As opposed to available influenza vaccines which take time to formulate and produce, mRNA vaccines can be developed quickly once a problematic viral strain has been detected. Egg-based vaccine production – the process used for the majority of currently licensed influenza vaccines – also has the potential to cause unintended antigenic change(s) to the vaccine virus.

Stéphane Bancel, CEO of Moderna, said the plan is to not only develop an effective multi-strain influenza vaccine but to incorporate other viral antigens into the one shot to generate a combination vaccine protecting against a number of respiratory viruses.

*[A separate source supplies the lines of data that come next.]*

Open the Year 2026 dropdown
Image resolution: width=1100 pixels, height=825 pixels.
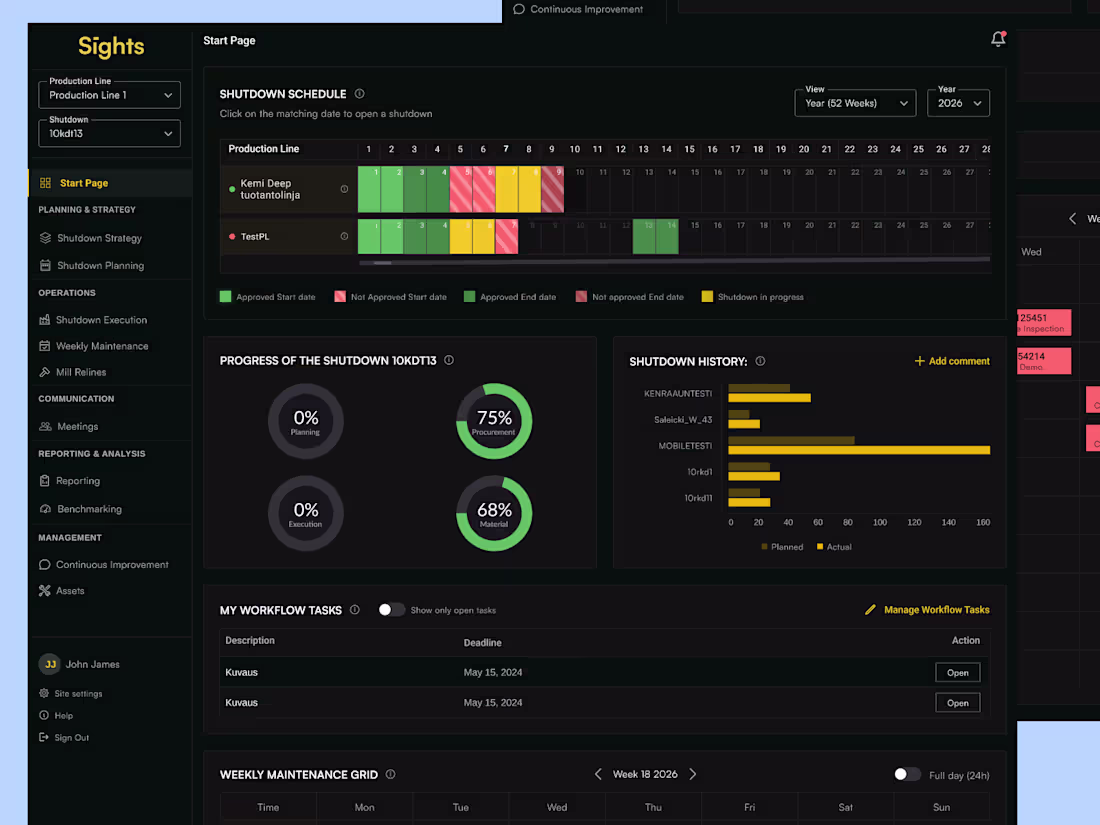tap(958, 103)
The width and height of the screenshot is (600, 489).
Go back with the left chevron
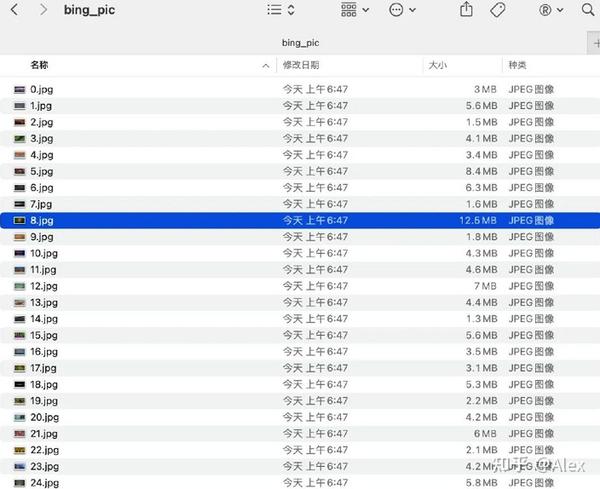click(15, 10)
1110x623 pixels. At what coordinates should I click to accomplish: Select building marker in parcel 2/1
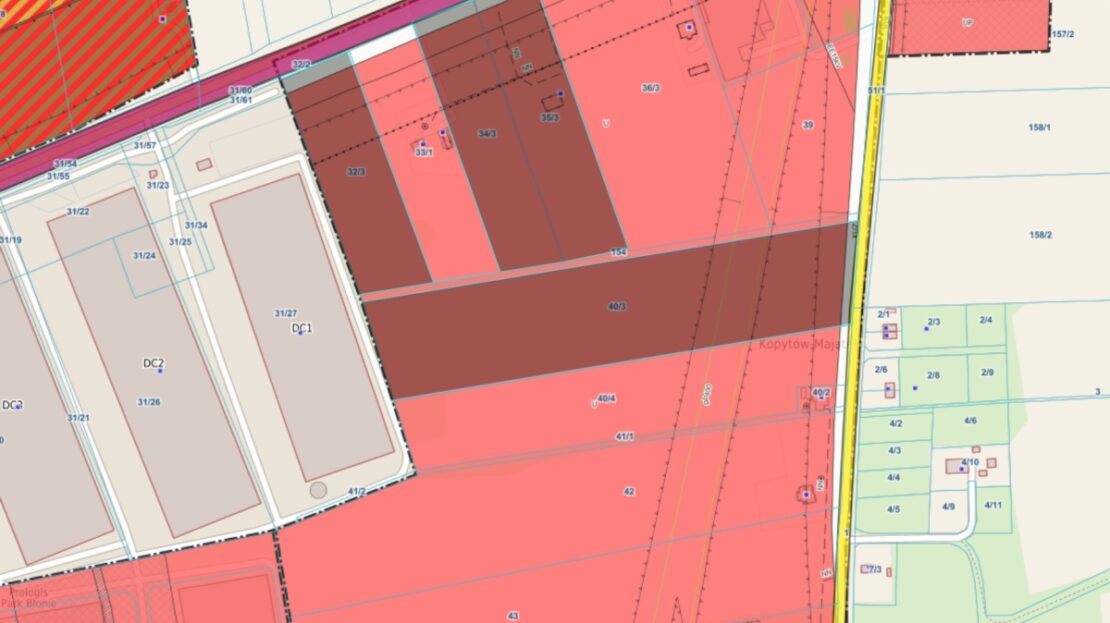click(x=889, y=331)
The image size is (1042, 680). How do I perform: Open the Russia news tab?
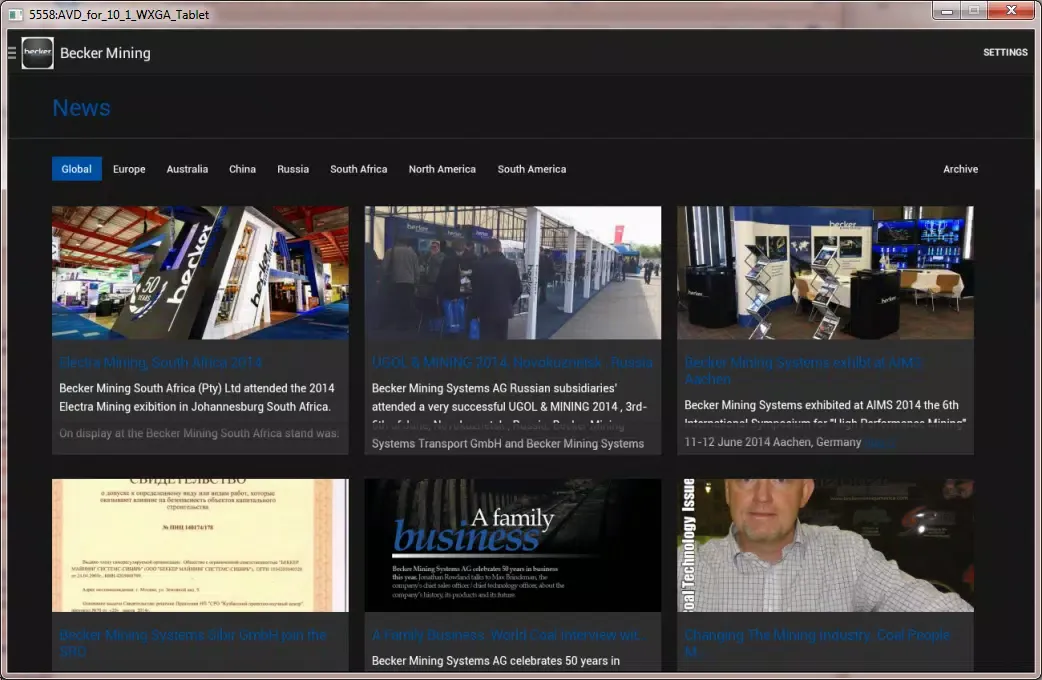tap(293, 169)
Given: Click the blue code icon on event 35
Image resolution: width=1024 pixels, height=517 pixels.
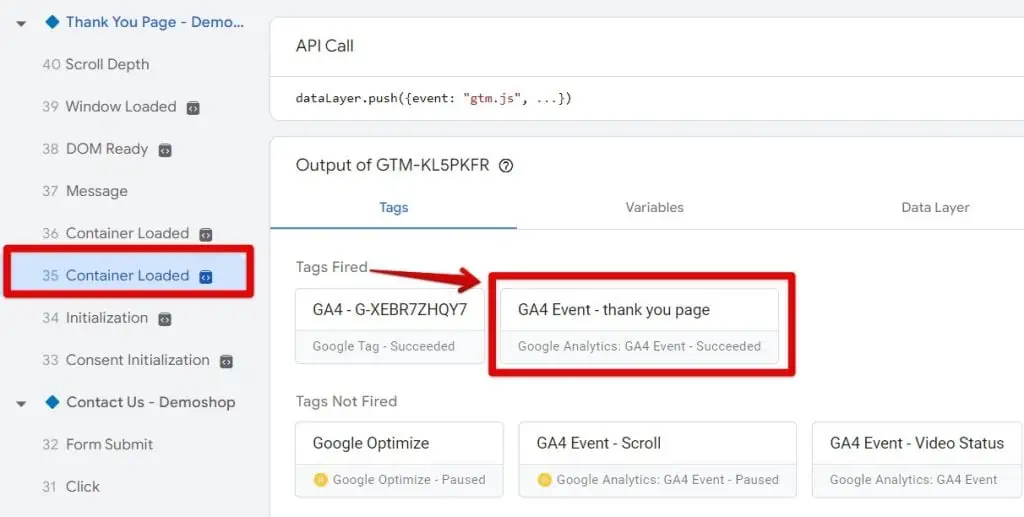Looking at the screenshot, I should pyautogui.click(x=206, y=276).
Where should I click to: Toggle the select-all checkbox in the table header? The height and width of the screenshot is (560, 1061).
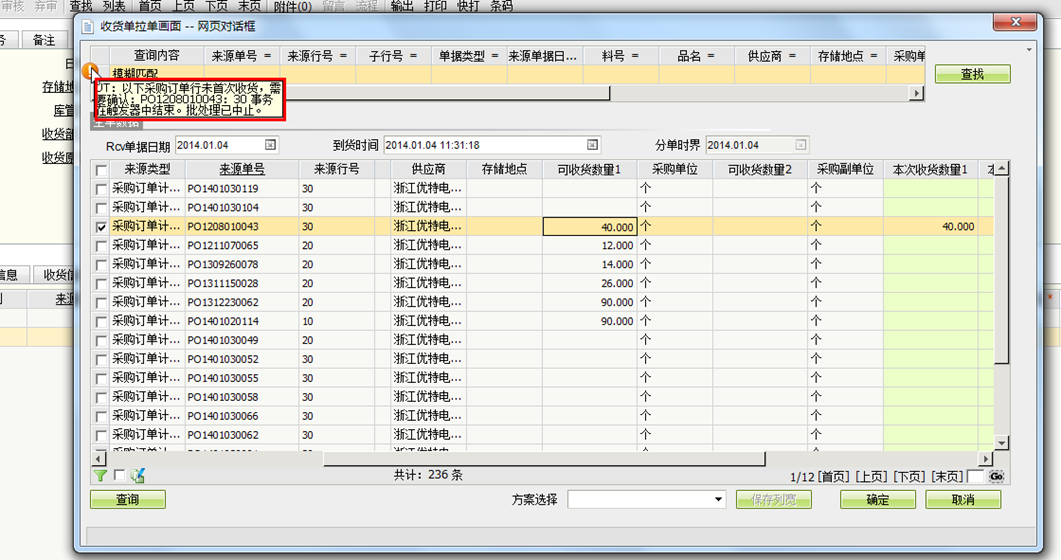[100, 170]
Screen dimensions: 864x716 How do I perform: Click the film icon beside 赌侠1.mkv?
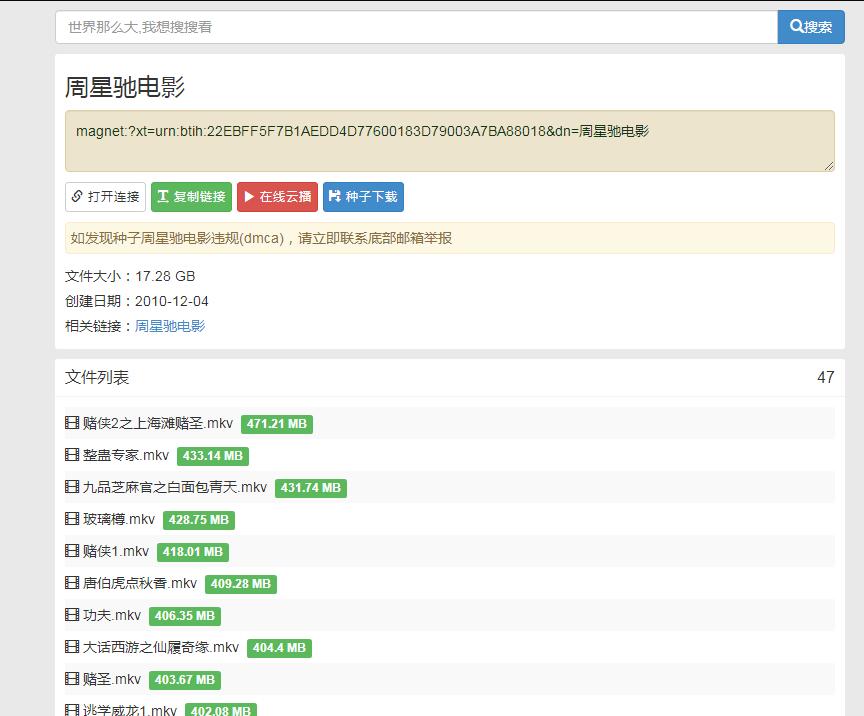click(x=72, y=552)
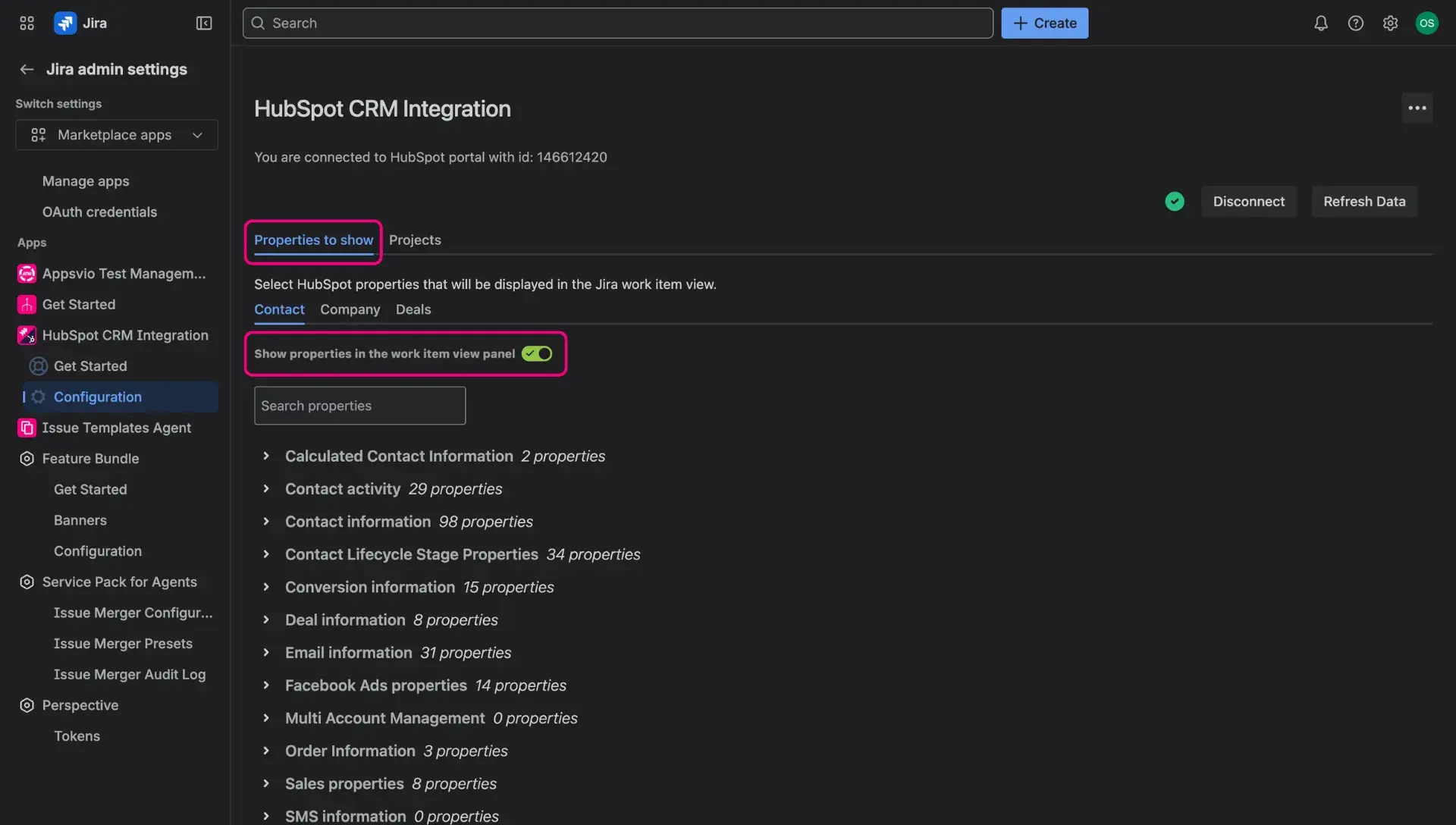Open the notifications bell
The height and width of the screenshot is (825, 1456).
pyautogui.click(x=1320, y=23)
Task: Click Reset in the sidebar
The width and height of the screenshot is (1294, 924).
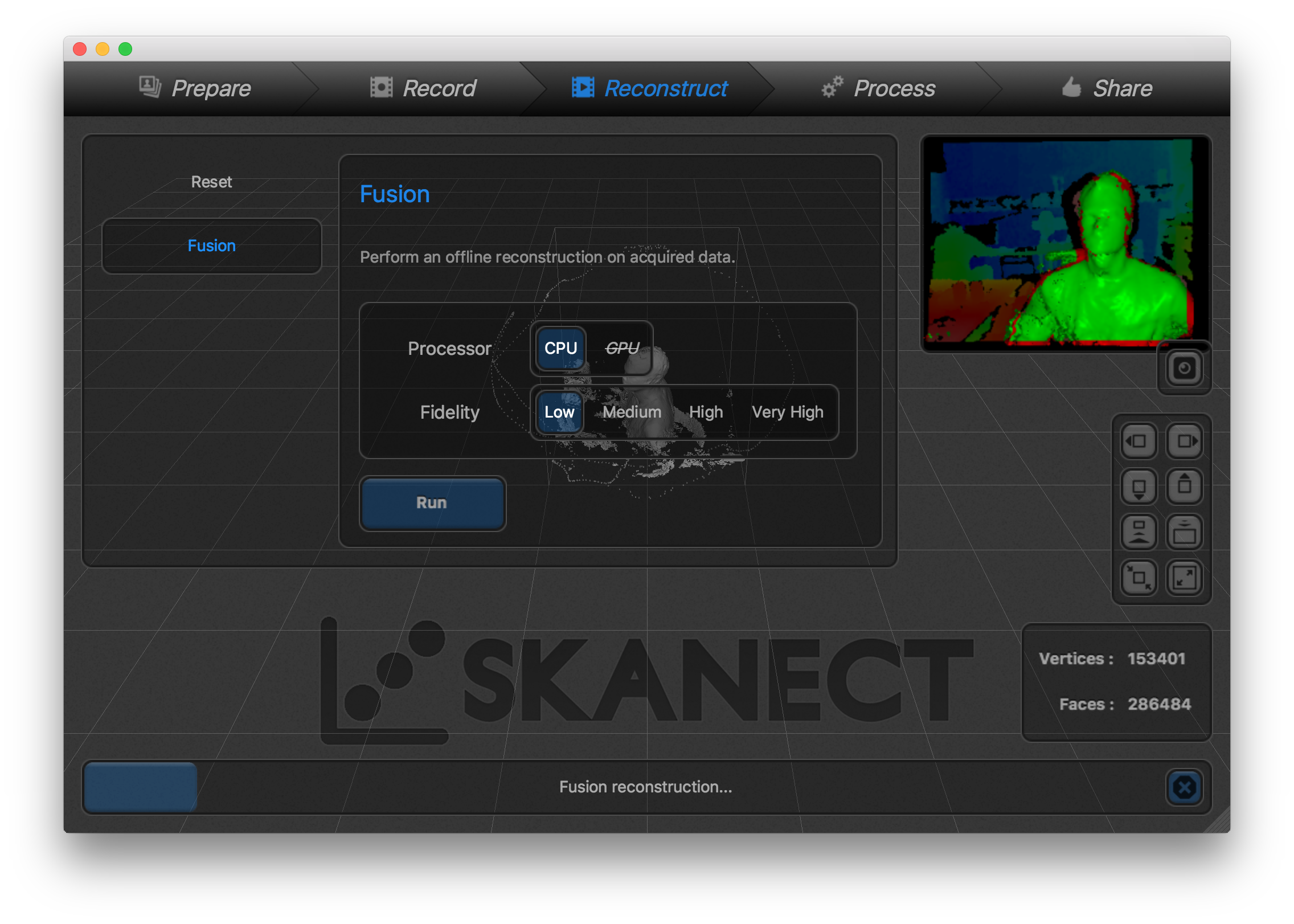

“We believe that the advantages of mRNA vaccines include the ability to combine different antigens to protect against multiple viruses and the ability to rapidly respond to the evolution of respiratory viruses, such as influenza, SARS-CoV-2 and RSV (Respiratory syncytial virus),” said Bancel. “Our vision is to develop an mRNA combination vaccine so that people can get one shot each fall for high efficacy protection against the most problematic respiratory viruses.”

Meanwhile, another Phase 1 mRNA influenza vaccine trial recently commenced, developed by mRNA therapeutic company Translate Bio Inc. (Translate Bio) – this vaccine focuses solely on the H3N2 strain of influenza. The trial looks to ultimately recruit up to 280 subjects over the coming months, explore several dose levels of the vaccine, and hopefully deliver interim data by the end of 2021.

According to Translate Bio’s CEO Ronald Renaud: “We believe that mRNA technology could have several advantages for a seasonal flu application including the potential ability to demonstrate robust immune responses based on preclinical data to date, enable antigen specificity within a short time-frame from seasonal virus strain selection, and deploy agile manufacturing capacity.”